Lets say billiard balls are arranged in rows to form an equilateral triangle, then the first row consists of 1 ball, second row consists of 2 balls, and third row consists of 3 balls, and so on. So there must be [tex]n[/tex] balls in the [tex]n^{th}[/tex] row.
So, the total number of balls that forms the equilateral triangle with [tex]n[/tex] rows is:
[tex]1+2+3+4+5+....+n=\frac{n(n+1)}{2}[/tex]
Let [tex]x_1[/tex] and [tex]x_2[/tex] be the total number of balls in the first and second arrangements respectively.
Then,
[tex]x_1=\frac{n(n+1)}{2} +5[/tex]
It has been said that there were 11 lesser balls in the second arrangement:
[tex]x_2=\frac{1+(n+1)}{2} \times (n+1)-11=(n+1) \times \frac{(n+2)}{2} -11[/tex]
Since, [tex]x_1=x_2[/tex]
[tex]\frac{(n+1)}{2} \times n+5=\frac{(n+2)}{2} \times(n+1)-11[/tex]
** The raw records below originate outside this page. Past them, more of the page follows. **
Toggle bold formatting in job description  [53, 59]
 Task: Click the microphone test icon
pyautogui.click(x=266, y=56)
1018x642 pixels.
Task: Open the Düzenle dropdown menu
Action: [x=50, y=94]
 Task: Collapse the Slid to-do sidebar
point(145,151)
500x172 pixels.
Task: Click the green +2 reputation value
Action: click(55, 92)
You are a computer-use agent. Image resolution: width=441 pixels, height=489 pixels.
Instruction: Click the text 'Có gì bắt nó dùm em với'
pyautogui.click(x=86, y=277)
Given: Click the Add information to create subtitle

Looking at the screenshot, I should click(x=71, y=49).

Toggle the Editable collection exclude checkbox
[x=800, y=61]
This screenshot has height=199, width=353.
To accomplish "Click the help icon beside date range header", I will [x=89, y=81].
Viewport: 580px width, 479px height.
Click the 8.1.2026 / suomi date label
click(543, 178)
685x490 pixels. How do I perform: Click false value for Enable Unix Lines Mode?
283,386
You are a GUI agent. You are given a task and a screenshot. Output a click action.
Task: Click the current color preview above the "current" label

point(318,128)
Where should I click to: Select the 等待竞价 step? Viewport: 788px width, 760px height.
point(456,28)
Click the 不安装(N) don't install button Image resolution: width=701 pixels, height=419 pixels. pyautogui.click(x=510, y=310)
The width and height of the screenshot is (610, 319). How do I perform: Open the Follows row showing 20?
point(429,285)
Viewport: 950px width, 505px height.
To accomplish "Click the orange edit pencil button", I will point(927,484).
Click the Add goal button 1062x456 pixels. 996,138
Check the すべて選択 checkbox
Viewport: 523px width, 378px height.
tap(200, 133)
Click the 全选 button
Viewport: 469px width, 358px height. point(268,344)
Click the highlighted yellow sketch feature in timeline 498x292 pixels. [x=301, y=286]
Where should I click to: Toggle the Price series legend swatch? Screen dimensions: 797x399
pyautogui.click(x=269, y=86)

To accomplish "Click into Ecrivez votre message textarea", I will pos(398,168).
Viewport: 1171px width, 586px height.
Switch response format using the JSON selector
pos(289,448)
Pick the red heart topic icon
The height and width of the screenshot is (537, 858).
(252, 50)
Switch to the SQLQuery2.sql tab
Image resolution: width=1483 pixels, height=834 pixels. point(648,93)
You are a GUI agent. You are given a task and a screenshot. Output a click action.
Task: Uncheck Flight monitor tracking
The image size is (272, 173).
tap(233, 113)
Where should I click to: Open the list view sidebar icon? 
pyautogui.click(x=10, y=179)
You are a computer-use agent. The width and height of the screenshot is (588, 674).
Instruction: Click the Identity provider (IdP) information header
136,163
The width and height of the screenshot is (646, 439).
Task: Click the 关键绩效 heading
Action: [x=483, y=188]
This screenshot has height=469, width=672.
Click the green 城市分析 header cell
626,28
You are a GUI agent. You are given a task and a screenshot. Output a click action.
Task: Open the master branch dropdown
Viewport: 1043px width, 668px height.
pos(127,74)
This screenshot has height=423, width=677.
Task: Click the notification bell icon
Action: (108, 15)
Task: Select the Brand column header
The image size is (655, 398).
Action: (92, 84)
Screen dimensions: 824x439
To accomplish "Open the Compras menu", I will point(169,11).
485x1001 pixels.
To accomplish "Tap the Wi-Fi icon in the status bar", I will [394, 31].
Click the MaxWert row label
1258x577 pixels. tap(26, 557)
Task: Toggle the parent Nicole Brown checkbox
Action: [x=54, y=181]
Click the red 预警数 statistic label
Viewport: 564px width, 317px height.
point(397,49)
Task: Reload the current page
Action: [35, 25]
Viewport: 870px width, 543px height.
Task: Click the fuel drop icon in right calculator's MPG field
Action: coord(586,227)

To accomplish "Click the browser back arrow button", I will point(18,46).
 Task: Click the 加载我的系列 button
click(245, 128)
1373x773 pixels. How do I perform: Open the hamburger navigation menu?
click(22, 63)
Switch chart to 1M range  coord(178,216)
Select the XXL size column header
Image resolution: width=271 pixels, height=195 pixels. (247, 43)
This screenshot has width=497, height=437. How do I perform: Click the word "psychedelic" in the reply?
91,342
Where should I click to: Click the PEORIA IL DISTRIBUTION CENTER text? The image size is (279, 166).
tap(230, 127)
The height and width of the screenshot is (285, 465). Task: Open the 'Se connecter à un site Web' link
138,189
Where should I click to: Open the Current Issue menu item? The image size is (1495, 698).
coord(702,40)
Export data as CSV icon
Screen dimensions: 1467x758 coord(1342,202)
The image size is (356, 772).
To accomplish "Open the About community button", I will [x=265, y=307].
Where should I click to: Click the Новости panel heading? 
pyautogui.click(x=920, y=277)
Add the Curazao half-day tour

multiplying both the sides by 2
[tex](n+1)\times n+10=(n+2)(n+1)-22[/tex]
[tex]n+n^2=n^2+n+2n+2-22-10[/tex]
[tex]2n=22+10-2[/tex]
[tex]2n=30[/tex]
[tex]n=15[/tex]
Therefore,
[tex]x_1=\frac{(n+1)}{2}\times n+5=\frac{15+1}{2} \times 15+5=125[/tex]
So, there were 125 balls at the set.